S’il en était ainsi, il n’avait aucune chance de survie. Cette certitude le rasséréna presque : elle ne faisait plus dépendre son salut de son courage, de son intelligence ou de sa force, mais du seul destin.
Le jour se leva enfin. Loorens s’extirpa de son trou, se mit debout, réussit à faire quelques pas. Devant lui, audelà des dunes, les cimes des palmiers étaient clairement visibles. Aucun bruit ne semblait provenir de l’oasis. Loorens sentit son espoir renaître : si, leur besogne accomplie, les hommes de l’Aigle avaient quitté leur repaire occasionnel et avaient regagné Alger, cela voulait dire, d’une part que la côte était proche, d’autre part qu’il trouverait dans l’oasis de l’eau et des vivres. Cette espérance lui donna la force de se traîner jusqu’aux palmiers.
Son raisonnement était faux, ou, pour le moins, hypothétique, mais il se vérifia au moins sur un point : l’oasis était déserte. Les gourbis effondrés plus qu’à moitié semblaient avoir été abandonnés depuis des années, le puits était tari et grouillait de scorpions, les palmiers vivaient leurs dernières saisons.
Loorens se reposa quelques heures et pansa ses plaies en les entourant de palmes. Puis il partit en direction du nord. Il marcha pendant des heures et des heures, d’un pas mécanique et halluciné à travers un paysage qui n’était plus un désert de sable mais quelque chose de pierreux et de gris avec de maigres touffes d’herbes presque jaunes, aux tiges acérées, et, parfois, une carcasse d’âne, blanche et friable, ou un entassement de pierres à demi éboulées qui avait peut-être été un abri de berger. Puis, alors que de nouveau descendait le crépuscule, il crut voir très loin devant lui, tout au bout d’un plateau aride hérissé de crevasses et de boursouflures, des chameaux, des chèvres, des tentes.
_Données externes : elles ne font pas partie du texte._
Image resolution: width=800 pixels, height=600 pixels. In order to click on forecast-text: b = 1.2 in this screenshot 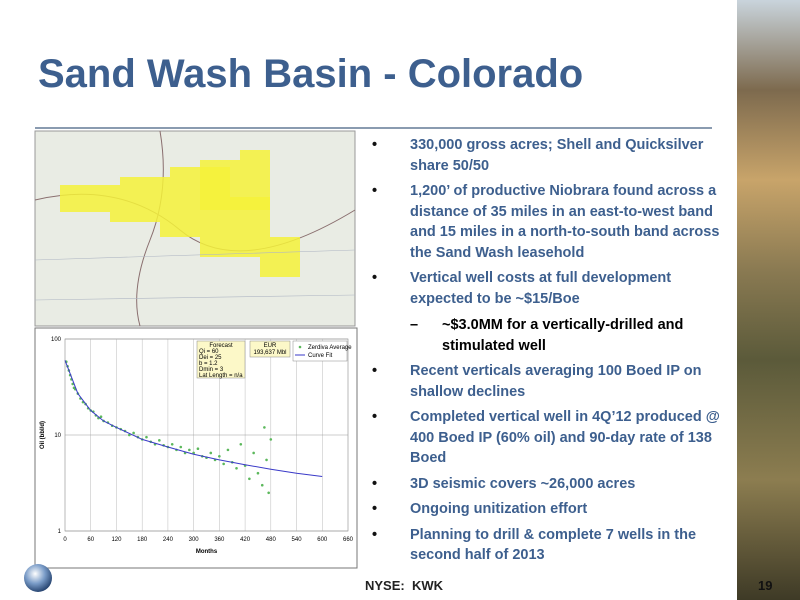, I will do `click(208, 364)`.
C’était un campement berbère. La nuit était noire quand il l’atteignit enfin et il s’affala devant le feu autour duquel étaient assis les hommes de la tribu.
Il resta plus d’une semaine avec eux. Ils ne connaissaient que quelques mots d’arabe, aussi ne purent-ils pas beaucoup communiquer, mais ils le soignèrent, réparèrent ses vêtements, et quand il partit ils lui donnèrent des vivres, de l’eau et un poignard dont le manche était une pierre polie ceinturée d’une lamelle de cuivre décorée de fines arabesques. Pour protéger ses pieds inhabitués à rester nus sur ces sols caillouteux, ils lui fabriquèrent des sortes de socques de bois maintenus au pied par une large lanière de cuir et il s’y habitua si bien qu’il ne put jamais par la suite revenir aux chaussures à l’européenne.
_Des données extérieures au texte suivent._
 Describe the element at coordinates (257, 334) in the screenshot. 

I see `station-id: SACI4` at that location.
Quelques semaines plus tard, Carel Van Loorens était en sécurité à Oran. Il ne savait pas ce qu’était devenue Ursula von Littau et c’est en vain qu’il essaya d’organiser une expédition punitive qui lui aurait permis de libérer la jeune femme. Ce n’est qu’en 1816, après que l’Aigle du Moment eut été tué dans le bombardement d’Alger, le vingt-sept août, par une escadre anglo-hollandaise, que l’on apprit par les femmes de son harem que la pauvre Prussienne avait subi le sort réservé aux femmes infidèles : cousue dans un sac de cuir, elle avait été jetée à la mer du haut de la forteresse.
Carel Van Loorens vécut encore près de quarante ans. Sous le nom d’emprunt de John Ross, il devint bibliothécaire du Gouverneur de Ceuta et passa le restant de ses jours à transcrire les poètes de la Cour de Cordoue et à coller sur les pages de garde des ouvrages de la bibliothèque des ex-libris représentant une ammonite fossile surmontée de la fière devise : Non frustra vixi.